*** Begin section ***

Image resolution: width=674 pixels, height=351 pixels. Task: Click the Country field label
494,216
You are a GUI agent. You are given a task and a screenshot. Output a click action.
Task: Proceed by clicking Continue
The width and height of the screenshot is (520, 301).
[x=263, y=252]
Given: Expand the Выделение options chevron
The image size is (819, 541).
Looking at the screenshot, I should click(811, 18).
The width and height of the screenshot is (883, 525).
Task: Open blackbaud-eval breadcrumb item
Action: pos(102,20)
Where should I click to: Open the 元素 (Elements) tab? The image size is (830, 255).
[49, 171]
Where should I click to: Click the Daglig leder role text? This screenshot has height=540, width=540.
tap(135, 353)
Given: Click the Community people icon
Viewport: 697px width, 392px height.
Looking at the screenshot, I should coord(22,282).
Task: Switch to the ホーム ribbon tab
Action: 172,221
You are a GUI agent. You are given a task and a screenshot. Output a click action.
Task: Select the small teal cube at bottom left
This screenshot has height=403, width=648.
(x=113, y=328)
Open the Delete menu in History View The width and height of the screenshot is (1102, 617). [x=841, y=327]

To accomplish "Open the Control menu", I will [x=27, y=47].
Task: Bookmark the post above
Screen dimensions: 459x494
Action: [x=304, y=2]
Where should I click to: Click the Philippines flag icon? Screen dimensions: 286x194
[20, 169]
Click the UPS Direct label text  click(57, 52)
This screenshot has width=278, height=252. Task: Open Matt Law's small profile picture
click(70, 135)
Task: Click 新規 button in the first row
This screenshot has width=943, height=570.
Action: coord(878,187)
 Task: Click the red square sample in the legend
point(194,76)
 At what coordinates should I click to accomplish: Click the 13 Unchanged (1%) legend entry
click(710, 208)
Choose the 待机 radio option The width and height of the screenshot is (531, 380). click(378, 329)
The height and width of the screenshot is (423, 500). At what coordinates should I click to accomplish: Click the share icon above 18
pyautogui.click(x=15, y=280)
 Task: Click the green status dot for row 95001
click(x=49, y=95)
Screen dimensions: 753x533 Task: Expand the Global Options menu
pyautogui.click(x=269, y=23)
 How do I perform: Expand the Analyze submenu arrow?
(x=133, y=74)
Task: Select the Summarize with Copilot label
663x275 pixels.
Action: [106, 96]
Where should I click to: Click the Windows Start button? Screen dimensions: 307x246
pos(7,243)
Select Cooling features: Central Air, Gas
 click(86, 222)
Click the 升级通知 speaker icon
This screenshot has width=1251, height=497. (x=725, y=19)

*** End section ***

### [EXERCISE AIM]
Each line from the top of the material above through the line containing "Task: Proceed by clicking Continue" must be output exactly, and no other line.

### [TASK RESULT]
Image resolution: width=674 pixels, height=351 pixels. Task: Click the Country field label
494,216
You are a GUI agent. You are given a task and a screenshot. Output a click action.
Task: Proceed by clicking Continue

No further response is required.